Kommentar Erwin Zoll zum Mordprozess von Rot am See

Tiefe Wunden

  • Erwin Zoll, Hohenloher Tagblatt Foto: Hohenloher Tagblatt

Das Urteil ist gesprochen, und es ist nachvollziehbar, doch von Erleichterung kann keine Rede sein – und zwar nicht nur, weil Überlebende und Hinterbliebene vom Strafmaß enttäuscht sein mögen. Zu schrecklich waren die Ereignisse vom 24. Januar im „Deutschen Kaiser“, zu tief sind die seelischen Wunden, die der Prozess erneut aufgerissen hat, als dass einfach wieder der Alltag einkehren könnte. Das gilt für die Überlebenden der Schüsse, darunter zwei Kinder im Alter von damals 12 und 14 Jahren, die alle traumatisiert sind und noch lange an den Folgen zu tragen haben werden. Das gilt für Angehörige und Freunde der Opfer, die auch nach dem Prozess nicht verstehen können, wie das hat passieren können.

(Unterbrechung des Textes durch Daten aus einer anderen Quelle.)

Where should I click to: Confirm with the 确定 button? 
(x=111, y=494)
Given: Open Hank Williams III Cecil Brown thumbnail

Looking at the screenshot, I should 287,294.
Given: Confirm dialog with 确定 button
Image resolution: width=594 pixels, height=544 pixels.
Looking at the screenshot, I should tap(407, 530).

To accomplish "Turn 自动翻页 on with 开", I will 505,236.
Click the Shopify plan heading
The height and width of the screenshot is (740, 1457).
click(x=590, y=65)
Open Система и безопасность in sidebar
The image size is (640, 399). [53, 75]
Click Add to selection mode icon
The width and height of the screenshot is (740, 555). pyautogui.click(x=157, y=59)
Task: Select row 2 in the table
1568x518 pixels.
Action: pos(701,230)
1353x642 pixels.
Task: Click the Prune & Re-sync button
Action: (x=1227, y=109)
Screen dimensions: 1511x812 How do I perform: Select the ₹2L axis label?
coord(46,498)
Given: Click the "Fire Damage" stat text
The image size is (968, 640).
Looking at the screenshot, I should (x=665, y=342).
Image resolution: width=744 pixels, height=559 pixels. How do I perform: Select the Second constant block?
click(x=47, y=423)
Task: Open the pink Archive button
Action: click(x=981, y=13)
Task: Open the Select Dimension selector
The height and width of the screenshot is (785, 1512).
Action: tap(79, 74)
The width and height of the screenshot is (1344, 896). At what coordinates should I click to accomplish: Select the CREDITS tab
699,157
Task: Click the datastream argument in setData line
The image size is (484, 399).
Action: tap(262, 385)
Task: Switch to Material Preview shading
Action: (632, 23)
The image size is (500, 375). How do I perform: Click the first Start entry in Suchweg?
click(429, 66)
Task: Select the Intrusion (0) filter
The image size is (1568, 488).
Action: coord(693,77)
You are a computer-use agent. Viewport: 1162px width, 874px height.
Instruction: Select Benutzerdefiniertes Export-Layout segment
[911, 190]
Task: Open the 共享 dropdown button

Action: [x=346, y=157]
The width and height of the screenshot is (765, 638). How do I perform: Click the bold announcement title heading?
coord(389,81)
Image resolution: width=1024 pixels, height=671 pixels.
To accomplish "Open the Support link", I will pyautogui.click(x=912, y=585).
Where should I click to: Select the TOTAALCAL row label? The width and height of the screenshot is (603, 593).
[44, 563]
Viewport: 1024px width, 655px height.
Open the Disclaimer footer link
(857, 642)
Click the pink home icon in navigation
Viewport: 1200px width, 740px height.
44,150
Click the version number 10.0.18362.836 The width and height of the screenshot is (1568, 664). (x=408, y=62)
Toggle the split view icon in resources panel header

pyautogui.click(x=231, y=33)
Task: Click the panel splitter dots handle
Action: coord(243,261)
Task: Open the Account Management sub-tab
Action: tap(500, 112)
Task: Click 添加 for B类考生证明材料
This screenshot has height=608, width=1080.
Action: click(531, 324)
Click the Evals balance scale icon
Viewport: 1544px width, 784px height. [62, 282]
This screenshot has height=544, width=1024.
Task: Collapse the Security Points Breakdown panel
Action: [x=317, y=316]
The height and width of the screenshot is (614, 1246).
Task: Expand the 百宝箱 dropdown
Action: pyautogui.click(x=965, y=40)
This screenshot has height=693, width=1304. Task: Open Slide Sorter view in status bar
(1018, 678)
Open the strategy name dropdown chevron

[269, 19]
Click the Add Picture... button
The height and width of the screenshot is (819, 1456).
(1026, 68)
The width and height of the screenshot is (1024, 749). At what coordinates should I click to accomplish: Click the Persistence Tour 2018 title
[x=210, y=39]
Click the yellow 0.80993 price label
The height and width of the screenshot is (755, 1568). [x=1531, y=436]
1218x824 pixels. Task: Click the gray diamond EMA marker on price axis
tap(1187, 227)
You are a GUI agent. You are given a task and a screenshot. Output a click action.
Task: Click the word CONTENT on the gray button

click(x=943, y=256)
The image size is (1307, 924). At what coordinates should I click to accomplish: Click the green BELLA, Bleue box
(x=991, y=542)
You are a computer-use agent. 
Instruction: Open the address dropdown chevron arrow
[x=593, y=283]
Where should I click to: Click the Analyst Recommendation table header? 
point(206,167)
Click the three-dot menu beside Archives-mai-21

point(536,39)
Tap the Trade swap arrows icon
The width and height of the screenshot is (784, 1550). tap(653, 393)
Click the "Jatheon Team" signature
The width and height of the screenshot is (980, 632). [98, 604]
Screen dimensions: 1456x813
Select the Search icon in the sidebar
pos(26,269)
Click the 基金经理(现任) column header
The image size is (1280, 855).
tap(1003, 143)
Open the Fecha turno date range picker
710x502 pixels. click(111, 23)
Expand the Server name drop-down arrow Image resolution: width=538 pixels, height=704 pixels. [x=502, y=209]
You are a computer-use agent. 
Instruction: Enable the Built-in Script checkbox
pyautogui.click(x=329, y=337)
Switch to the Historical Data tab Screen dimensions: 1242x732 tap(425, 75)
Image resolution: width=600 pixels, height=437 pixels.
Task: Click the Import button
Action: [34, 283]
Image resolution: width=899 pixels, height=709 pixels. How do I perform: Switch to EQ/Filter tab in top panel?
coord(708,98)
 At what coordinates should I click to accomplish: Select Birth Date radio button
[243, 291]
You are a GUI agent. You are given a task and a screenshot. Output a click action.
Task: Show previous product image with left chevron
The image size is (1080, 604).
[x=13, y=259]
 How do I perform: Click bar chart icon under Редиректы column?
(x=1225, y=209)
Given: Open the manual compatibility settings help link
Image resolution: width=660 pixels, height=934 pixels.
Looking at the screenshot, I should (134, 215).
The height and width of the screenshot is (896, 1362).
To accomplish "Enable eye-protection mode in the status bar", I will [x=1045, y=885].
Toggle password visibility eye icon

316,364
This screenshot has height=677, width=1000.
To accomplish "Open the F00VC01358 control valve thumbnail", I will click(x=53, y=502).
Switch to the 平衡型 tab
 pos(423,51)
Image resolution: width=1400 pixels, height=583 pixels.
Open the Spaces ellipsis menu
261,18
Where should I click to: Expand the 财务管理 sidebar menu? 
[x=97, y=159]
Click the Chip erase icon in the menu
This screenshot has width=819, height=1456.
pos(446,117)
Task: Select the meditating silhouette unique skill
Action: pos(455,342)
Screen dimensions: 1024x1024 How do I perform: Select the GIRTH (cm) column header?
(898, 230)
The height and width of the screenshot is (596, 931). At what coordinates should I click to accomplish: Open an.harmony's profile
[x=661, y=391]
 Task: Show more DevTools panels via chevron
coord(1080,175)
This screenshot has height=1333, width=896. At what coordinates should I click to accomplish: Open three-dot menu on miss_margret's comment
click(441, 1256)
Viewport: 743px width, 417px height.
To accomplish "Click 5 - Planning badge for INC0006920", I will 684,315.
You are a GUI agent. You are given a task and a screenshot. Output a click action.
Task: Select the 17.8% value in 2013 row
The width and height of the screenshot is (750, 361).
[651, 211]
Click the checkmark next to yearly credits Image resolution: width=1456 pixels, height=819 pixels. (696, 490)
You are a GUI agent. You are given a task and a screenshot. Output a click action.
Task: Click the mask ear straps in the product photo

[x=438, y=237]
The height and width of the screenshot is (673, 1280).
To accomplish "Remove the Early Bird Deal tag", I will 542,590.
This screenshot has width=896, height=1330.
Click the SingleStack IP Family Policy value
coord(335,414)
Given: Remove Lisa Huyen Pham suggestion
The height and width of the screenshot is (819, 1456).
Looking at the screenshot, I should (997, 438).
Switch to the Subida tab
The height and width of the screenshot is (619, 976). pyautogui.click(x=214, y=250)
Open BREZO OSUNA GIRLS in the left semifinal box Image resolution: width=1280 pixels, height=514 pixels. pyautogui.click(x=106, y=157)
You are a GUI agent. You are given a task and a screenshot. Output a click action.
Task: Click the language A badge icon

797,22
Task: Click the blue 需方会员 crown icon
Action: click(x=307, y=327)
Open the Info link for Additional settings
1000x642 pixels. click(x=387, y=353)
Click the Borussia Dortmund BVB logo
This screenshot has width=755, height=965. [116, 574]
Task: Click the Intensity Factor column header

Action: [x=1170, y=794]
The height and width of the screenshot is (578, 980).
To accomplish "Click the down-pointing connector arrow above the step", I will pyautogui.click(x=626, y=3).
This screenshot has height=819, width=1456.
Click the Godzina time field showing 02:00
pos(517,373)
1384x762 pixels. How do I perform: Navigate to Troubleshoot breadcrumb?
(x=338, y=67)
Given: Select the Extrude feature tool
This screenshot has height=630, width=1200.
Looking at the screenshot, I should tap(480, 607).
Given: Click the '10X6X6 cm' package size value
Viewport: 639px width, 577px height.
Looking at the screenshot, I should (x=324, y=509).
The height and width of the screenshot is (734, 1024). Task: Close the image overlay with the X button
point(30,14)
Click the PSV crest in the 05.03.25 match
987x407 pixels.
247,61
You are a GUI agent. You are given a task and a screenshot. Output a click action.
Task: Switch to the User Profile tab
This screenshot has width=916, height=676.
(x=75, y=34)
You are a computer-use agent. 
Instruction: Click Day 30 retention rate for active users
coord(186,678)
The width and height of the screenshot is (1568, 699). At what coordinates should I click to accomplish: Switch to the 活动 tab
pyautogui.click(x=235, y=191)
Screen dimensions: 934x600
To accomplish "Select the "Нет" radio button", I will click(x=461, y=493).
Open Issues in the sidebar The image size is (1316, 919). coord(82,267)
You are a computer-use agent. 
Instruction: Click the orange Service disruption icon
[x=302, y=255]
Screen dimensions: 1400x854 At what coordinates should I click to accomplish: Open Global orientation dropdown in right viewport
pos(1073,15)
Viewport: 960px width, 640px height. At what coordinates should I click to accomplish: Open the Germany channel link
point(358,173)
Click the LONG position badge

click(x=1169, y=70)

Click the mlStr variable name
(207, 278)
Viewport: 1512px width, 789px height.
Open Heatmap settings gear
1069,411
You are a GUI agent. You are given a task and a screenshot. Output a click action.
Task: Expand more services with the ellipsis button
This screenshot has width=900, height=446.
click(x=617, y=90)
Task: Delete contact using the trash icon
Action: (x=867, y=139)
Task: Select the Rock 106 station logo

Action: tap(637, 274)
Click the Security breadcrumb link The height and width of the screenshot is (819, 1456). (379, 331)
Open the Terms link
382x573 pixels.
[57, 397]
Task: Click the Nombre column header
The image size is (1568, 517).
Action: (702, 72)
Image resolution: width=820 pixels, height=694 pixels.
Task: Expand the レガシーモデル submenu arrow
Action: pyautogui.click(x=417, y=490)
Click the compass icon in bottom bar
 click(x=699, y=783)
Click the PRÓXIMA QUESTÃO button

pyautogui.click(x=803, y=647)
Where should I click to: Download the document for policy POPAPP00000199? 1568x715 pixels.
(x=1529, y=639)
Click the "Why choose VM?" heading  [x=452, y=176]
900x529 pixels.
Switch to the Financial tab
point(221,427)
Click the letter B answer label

Das gilt aber auch für die Menschen in Rot am See, die Nachbarn und Besucher des „Deutschen Kaisers“, die Fußballfans, die sich dort getroffen haben, oder die Stammgäste, die dort Silvester gefeiert haben. Ihnen allen hat der Wirt ein kleines Stück Heimat geboten, ein zweites Zuhause und in manchen Fällen sogar mehr als das: ein bisschen Familienanschluss.

Das ist für alle Zeiten vorbei. Bei Suneff, wie der Wirt genannt wurde, wird niemand mehr ein Bier trinken. Und der Name der Gemeinde Rot am See wird noch lange verbunden sein mit einem furchtbaren Verbrechen, aber hoffentlich nicht für immer.